Хотя все мастера киндайси ощущали себя поэтами сугубо современными, они по-разному трактовали смысл самого понятия «современность». Хакусю, например, и его друзья по «Обществу Пана» видели современность поэзии прежде всего в использовании новых, броских и экзотических форм, в следовании литературной моде или, скорее, в изобретении такой моды. С другой стороны, Исикава Такубоку, не чуждый киндайси, хотя и отдававший предпочтение танка, современной считал лишь ту поэзию, которая отражает передовые идеи эпохи и служит интересам трудового народа. Во главу угла он ставил актуальность, жизненность стихов, создав целое направление в поэзии, получившее название «жизненной школы» (сэйкацу-ха). Сенсуалисты во главе с Хагивара Сакутаро подразумевали под «современной поэзией» проникновение в психологию современного человека, поэты народно-демократической школы – отражение передовых гуманистических учений, а футуристы – «революцию искусства» и ниспровержение основ старого мира в литературе. И каждая из этих концепций «современности» встречала поддержку достаточно широких кругов читателей.

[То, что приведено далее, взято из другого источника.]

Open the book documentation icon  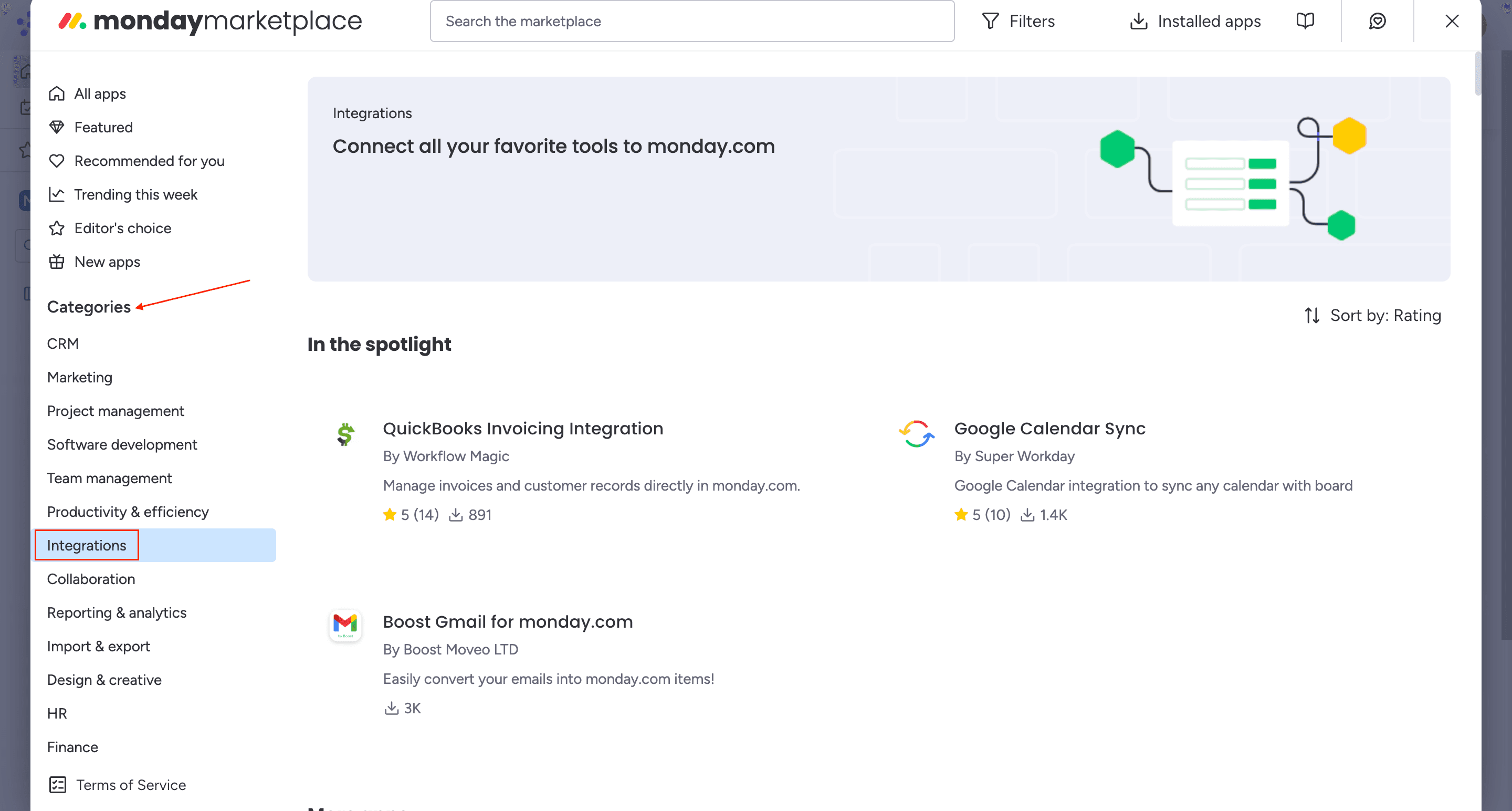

Расхождения между школами на идейно-содержательном уровне не могли не отразиться на жанрово-стилистических особенностях киндайси различных направлений. В центре споров оказались проблемы поэтического языка, метра и ритма.

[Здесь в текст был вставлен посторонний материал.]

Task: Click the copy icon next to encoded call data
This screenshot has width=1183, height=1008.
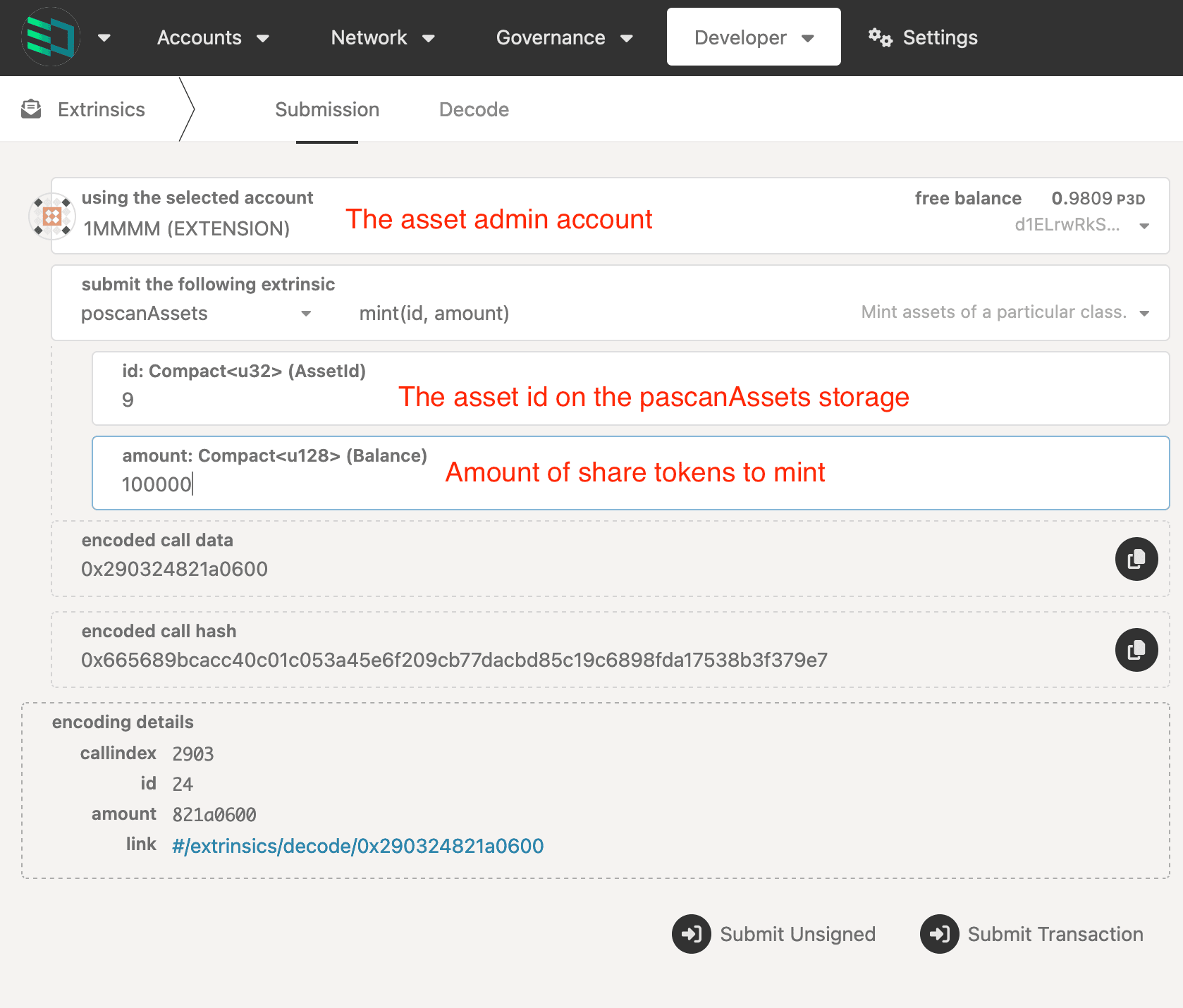Action: (x=1136, y=558)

На протяжении двенадцати веков языком японской поэзии был классический литературный язык бунго, отличавшийся от живого разговорного языка не только грамматическими формами, но во многом и лексикой (прежде всего служебными словами). Бунго использовался также в художественной прозе, в ранней публицистике и в официальных документах. Однако к началу XX в. большинство известных прозаиков примкнуло к движению «за объединение разговорного и литературного языка» (гэм-бун итти), перейдя фактически на разговорный японский (кого). В литературно-критических статьях и эссе все еще продолжали пользоваться бунго.

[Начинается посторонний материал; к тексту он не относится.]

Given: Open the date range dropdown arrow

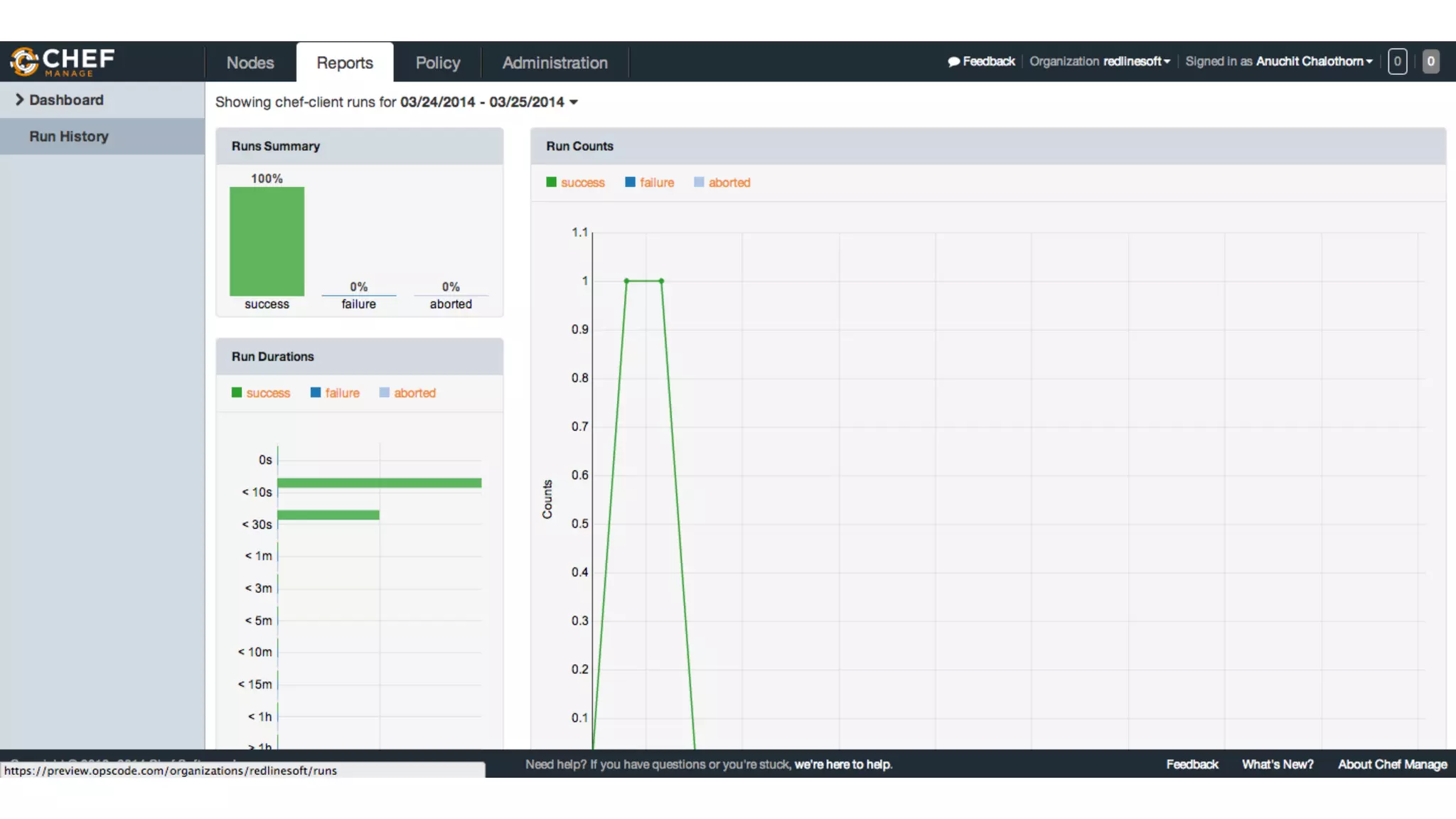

Жаркая полемика по вопросу отмены бунго, несмотря на чрезвычайный накал страстей, никаких ощутимых плодов не принесла. Сторонники разговорного языка, правда, получили право писать на кого, но символисты продолжали пользоваться бунго до начала 30-х годов. В поэзии же традиционных жанров несомненное преобладание бунго заметно и поныне. Хагивара Сакутаро и многие другие крупные поэты нередко чередовали циклы стихов на бунго и кого в зависимости от тематики или просто от расположения духа. В целом предубеждение, согласно которому бунго рассматривался как язык «высокого штиля» поэзии, сохранялось вплоть до Второй мировой войны, когда уже сошедший было на нет старописьменный бунго неожиданно обрел новую жизнь в псевдопатриотических виршах многих современных поэтов.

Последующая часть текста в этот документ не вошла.